Simulating Soil–Disc Plough Interaction Using Discrete Element Method–Multi-Body Dynamic Coupling

Abstract

Due to their (a) lower draught force requirements and (b) ability to work at deeper operation depths and faster operation speeds, disc ploughs have gained interest in Australia. A modified version of the disc plough that involves removing every second disc and fitting larger and often more concave discs has become popular. However, the development of the one-way modified disc plough is in its infancy, and a detailed analysis is required, particularly on soil movement. Historically, the soil movement analysis of the soil–tool interactions is conducted using empirical methods. However, the experimental tests are resource and labour intensive.
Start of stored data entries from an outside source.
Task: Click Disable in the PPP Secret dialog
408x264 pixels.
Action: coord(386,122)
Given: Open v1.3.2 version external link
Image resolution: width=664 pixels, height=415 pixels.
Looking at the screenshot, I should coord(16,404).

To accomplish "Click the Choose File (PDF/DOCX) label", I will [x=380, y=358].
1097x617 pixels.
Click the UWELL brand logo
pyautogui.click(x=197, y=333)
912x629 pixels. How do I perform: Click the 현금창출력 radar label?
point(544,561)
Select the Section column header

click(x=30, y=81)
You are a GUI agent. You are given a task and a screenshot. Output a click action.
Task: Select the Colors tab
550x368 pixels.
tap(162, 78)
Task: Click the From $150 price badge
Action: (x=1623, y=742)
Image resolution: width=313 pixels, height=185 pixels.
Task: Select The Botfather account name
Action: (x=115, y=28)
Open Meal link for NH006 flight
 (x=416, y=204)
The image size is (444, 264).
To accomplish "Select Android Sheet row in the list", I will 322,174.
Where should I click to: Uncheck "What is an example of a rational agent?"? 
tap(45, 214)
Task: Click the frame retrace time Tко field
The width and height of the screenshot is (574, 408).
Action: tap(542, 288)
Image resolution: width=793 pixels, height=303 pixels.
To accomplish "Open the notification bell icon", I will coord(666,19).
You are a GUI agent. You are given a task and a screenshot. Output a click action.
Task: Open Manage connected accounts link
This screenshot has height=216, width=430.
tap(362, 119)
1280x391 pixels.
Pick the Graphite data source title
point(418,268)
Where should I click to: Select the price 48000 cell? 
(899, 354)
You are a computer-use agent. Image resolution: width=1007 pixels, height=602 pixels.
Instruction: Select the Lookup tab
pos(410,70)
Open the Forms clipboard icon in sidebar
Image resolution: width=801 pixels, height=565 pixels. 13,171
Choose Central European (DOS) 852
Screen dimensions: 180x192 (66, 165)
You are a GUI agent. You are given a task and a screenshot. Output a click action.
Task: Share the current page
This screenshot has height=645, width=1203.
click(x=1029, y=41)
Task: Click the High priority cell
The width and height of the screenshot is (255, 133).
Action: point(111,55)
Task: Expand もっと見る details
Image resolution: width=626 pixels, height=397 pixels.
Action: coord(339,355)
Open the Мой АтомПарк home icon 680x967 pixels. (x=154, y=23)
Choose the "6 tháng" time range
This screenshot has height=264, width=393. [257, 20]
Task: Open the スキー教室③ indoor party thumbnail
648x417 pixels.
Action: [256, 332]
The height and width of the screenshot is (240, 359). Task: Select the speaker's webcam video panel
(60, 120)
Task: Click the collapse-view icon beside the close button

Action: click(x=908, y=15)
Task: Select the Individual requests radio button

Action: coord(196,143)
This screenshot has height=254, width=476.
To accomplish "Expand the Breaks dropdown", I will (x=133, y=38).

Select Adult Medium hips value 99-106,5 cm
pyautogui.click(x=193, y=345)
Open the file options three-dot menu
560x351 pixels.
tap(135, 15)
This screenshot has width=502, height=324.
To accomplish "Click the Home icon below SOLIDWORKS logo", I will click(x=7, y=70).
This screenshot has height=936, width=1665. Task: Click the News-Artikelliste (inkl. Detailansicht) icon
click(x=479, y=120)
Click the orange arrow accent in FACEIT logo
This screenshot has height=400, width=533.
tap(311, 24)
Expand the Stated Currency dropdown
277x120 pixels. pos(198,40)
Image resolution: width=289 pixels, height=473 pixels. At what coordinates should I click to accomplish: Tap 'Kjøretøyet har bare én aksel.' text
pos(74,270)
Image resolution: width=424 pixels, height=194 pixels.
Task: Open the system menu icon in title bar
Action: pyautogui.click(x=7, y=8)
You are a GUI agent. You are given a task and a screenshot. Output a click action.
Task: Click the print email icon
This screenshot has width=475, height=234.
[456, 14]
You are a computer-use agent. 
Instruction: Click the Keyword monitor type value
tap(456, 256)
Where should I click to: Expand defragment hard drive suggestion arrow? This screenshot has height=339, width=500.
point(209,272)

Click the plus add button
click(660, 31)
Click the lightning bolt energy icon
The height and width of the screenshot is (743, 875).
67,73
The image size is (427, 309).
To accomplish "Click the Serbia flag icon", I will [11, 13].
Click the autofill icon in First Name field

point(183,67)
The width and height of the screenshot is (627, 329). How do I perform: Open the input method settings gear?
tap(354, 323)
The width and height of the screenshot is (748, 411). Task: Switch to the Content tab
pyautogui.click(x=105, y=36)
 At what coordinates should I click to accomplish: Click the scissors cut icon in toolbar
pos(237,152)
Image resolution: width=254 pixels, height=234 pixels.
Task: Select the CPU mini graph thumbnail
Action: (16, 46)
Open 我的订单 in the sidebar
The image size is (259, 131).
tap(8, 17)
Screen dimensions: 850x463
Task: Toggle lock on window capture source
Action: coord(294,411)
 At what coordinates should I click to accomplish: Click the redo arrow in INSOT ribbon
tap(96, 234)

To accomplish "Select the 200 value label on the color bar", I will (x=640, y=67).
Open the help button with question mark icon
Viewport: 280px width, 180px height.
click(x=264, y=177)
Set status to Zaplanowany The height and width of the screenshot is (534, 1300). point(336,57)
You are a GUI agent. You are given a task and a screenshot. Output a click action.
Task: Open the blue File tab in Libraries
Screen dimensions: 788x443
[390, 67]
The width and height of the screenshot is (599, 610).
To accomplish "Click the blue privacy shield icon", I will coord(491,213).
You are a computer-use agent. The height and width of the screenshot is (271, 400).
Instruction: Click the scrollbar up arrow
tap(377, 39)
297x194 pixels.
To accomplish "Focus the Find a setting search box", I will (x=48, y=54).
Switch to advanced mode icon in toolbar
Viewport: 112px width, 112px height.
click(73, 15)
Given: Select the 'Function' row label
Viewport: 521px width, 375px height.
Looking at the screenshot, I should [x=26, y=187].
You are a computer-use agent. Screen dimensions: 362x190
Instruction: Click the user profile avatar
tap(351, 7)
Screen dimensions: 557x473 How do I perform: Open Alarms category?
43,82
When the soil and tool interaction can be accurately modelled, more efficient tools can be designed without performing expensive field tests, which may only be undertaken at certain times of the year. This study modelled the interaction between soil and a one-way modified disc plough using the discrete element method (DEM). As the disc plough is a passive-driven tool, the rotational speed of the disc plough was modelled using DEM-MBD (multi-body dynamic) coupling. The results of the study show that DEM-MBD coupling can predict the rotational speed of the disc plough with a maximum relative error of 6.9%, and a good correlation was obtained between the DEM-predicted and actual soil movement (R2 = 0.68).